## [Objective]
Render the lines of the listing between the line holding "The width and height of the screenshot is (600, 600)." and the line holding "Action: [35, 589]", inclusive, as a numbered list, leaving out blank lines.
## BEGIN Raw records
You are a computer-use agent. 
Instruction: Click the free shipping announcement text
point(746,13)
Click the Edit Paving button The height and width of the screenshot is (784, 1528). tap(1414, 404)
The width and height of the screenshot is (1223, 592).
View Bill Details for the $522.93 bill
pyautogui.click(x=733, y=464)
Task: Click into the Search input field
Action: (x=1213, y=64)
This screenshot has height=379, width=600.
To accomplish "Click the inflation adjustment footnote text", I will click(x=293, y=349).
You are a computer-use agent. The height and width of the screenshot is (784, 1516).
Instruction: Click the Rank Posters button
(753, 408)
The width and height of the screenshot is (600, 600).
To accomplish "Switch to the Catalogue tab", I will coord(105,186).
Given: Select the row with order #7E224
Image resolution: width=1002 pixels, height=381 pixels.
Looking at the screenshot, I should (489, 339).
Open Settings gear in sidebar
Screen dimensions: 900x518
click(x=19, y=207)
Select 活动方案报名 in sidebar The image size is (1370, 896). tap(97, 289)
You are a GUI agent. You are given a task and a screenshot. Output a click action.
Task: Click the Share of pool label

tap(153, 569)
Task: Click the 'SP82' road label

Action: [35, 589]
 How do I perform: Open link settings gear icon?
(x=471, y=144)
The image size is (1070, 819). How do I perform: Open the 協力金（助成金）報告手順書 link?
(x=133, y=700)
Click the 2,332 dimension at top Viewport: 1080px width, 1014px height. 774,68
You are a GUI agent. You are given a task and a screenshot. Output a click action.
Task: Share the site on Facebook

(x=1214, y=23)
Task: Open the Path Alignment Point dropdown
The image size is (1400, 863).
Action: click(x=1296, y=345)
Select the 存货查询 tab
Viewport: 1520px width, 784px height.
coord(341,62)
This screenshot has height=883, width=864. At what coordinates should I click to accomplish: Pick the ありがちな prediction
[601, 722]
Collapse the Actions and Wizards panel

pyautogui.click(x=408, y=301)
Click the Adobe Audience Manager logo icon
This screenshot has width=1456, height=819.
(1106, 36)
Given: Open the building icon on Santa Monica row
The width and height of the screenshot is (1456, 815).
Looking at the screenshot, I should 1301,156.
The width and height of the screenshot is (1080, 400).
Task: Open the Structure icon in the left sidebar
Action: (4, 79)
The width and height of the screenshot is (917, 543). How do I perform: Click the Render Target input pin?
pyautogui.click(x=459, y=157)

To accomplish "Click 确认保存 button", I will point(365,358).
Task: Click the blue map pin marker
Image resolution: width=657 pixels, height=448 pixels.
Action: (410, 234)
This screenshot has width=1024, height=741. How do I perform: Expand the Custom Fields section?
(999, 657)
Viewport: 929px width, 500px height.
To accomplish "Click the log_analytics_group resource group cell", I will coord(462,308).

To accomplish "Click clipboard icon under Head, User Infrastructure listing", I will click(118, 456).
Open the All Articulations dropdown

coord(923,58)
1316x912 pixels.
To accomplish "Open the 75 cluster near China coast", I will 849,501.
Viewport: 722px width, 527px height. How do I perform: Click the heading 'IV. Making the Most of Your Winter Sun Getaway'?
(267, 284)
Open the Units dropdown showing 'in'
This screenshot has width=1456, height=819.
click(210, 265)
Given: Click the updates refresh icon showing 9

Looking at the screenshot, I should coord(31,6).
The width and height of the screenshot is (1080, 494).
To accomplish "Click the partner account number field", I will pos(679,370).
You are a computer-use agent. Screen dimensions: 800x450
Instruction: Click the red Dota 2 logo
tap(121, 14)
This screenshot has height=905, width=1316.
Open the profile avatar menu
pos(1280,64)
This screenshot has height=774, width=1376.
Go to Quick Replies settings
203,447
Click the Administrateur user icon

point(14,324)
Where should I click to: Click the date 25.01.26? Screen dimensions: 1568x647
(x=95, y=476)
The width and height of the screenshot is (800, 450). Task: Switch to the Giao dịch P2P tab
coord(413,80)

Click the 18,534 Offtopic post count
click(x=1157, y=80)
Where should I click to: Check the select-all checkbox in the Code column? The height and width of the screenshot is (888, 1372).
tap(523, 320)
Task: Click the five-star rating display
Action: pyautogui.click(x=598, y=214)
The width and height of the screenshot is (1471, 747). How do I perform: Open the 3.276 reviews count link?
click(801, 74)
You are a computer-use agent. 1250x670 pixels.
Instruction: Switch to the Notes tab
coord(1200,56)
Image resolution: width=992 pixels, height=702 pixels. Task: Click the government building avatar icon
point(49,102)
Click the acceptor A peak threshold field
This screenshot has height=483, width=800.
## END Raw records
## [Answer to this exercise]
1. The width and height of the screenshot is (600, 600).
2. To accomplish "Switch to the Catalogue tab", I will coord(105,186).
3. Given: Select the row with order #7E224
4. Image resolution: width=1002 pixels, height=381 pixels.
5. Looking at the screenshot, I should (489, 339).
6. Open Settings gear in sidebar
7. Screen dimensions: 900x518
8. click(x=19, y=207)
9. Select 活动方案报名 in sidebar The image size is (1370, 896). tap(97, 289)
10. You are a GUI agent. You are given a task and a screenshot. Output a click action.
11. Task: Click the Share of pool label
12. tap(153, 569)
13. Task: Click the 'SP82' road label
14. Action: [35, 589]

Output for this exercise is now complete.